> [Task instructions]: Recast the records below, from the line with "Občan (684, 7)" to the line with "Nesouhlasím (901, 955)", both included, as a numbered list, and leave out any blank lines.

> [Material provided]:
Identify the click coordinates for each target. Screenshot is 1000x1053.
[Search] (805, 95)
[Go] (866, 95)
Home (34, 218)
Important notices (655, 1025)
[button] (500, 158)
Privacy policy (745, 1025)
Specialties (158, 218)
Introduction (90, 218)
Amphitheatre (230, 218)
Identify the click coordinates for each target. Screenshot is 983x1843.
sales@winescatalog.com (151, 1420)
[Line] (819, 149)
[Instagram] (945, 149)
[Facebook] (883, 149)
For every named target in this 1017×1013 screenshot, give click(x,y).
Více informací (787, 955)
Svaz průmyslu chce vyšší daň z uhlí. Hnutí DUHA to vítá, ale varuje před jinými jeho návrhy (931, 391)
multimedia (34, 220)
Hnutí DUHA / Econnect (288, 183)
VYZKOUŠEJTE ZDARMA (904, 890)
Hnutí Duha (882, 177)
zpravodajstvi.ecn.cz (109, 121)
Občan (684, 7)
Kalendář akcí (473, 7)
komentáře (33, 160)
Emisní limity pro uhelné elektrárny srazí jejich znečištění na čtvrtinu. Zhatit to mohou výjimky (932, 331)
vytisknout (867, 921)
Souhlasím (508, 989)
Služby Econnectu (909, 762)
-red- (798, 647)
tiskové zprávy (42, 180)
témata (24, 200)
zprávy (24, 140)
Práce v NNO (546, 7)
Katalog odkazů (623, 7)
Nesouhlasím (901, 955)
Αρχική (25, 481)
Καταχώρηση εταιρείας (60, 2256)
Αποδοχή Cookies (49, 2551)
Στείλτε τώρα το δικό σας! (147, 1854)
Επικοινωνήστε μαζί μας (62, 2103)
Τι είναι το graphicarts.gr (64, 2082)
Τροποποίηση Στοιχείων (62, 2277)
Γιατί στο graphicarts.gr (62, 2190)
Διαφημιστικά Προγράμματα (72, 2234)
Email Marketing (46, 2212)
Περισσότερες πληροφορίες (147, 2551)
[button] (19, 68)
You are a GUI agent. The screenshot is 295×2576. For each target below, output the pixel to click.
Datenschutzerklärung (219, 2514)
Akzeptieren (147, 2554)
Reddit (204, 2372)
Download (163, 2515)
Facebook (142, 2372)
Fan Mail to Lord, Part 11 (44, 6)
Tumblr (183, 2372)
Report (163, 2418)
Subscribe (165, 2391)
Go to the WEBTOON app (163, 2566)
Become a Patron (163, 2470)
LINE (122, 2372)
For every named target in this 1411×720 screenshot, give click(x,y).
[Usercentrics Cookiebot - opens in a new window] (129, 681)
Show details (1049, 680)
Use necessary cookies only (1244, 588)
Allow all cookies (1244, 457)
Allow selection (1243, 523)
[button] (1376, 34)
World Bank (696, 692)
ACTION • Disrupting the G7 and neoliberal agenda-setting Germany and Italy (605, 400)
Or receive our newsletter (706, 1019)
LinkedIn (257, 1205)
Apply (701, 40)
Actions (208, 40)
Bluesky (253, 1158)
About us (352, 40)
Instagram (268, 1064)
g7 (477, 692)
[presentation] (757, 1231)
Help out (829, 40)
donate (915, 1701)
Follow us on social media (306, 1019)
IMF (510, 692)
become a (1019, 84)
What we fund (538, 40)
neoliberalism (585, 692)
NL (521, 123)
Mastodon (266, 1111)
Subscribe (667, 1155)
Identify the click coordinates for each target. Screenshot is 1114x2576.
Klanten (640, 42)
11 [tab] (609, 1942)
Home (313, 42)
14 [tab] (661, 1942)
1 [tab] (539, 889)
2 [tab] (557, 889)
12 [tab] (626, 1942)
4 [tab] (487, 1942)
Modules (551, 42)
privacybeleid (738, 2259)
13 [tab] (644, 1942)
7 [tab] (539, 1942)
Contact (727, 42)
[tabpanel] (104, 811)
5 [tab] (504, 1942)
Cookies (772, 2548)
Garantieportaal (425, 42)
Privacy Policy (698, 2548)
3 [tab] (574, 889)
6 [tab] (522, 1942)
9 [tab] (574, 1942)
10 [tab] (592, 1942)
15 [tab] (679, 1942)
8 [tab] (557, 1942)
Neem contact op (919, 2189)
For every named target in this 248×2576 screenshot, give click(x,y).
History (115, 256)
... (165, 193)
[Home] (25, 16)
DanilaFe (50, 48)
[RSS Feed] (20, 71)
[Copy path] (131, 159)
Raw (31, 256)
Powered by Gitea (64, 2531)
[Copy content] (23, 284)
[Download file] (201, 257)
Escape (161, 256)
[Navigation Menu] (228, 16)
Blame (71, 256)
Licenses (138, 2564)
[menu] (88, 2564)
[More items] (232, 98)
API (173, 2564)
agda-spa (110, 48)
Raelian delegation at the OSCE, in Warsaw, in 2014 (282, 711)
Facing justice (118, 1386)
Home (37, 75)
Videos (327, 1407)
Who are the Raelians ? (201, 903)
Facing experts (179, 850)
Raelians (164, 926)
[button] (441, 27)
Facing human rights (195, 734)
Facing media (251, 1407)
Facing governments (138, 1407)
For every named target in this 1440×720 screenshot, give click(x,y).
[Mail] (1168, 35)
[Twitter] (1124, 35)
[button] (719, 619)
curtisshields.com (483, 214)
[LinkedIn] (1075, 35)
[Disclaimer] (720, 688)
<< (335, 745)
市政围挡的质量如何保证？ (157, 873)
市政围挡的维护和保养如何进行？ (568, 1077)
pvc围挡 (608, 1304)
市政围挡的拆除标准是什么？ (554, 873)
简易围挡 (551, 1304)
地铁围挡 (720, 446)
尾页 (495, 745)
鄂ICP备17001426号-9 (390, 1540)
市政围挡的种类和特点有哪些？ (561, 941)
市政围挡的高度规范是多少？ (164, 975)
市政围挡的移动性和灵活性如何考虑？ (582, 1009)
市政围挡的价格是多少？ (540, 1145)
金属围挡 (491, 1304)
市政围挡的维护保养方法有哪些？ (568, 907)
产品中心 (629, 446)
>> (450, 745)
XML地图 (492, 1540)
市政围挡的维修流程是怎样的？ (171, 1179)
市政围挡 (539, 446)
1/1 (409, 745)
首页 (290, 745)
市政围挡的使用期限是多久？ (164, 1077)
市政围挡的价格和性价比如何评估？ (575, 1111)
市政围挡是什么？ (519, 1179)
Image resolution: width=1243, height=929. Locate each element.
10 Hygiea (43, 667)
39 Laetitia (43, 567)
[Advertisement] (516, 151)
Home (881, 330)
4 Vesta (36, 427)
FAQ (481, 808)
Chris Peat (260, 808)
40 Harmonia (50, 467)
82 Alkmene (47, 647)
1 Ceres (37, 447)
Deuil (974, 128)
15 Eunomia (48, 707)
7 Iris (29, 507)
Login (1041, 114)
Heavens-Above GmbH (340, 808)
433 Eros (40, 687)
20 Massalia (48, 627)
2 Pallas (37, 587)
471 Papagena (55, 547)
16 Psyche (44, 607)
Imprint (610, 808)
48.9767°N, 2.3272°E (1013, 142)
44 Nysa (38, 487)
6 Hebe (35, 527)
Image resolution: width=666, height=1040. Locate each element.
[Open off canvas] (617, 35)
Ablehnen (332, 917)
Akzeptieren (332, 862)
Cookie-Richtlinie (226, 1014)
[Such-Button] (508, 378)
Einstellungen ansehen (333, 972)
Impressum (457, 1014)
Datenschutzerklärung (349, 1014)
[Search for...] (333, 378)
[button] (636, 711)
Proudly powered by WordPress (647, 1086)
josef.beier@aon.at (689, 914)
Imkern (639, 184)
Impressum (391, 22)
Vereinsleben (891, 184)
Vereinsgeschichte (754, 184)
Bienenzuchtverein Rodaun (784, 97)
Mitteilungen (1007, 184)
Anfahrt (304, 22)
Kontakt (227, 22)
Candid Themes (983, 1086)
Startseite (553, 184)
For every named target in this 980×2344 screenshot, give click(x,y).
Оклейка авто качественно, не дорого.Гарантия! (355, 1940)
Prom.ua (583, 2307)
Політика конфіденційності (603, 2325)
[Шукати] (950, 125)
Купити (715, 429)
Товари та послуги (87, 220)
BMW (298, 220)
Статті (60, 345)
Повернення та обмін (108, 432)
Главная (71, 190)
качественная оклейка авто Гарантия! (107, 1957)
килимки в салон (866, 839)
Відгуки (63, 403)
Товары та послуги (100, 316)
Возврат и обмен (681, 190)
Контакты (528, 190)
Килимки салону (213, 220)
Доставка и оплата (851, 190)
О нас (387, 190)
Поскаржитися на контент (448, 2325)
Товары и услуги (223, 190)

> [Response to this exercise]:
1. Občan (684, 7)
2. Kalendář akcí (473, 7)
3. komentáře (33, 160)
4. Emisní limity pro uhelné elektrárny srazí jejich znečištění na čtvrtinu. Zhatit to mohou výjimky (932, 331)
5. vytisknout (867, 921)
6. Souhlasím (508, 989)
7. Služby Econnectu (909, 762)
8. -red- (798, 647)
9. tiskové zprávy (42, 180)
10. témata (24, 200)
11. zprávy (24, 140)
12. Práce v NNO (546, 7)
13. Katalog odkazů (623, 7)
14. Nesouhlasím (901, 955)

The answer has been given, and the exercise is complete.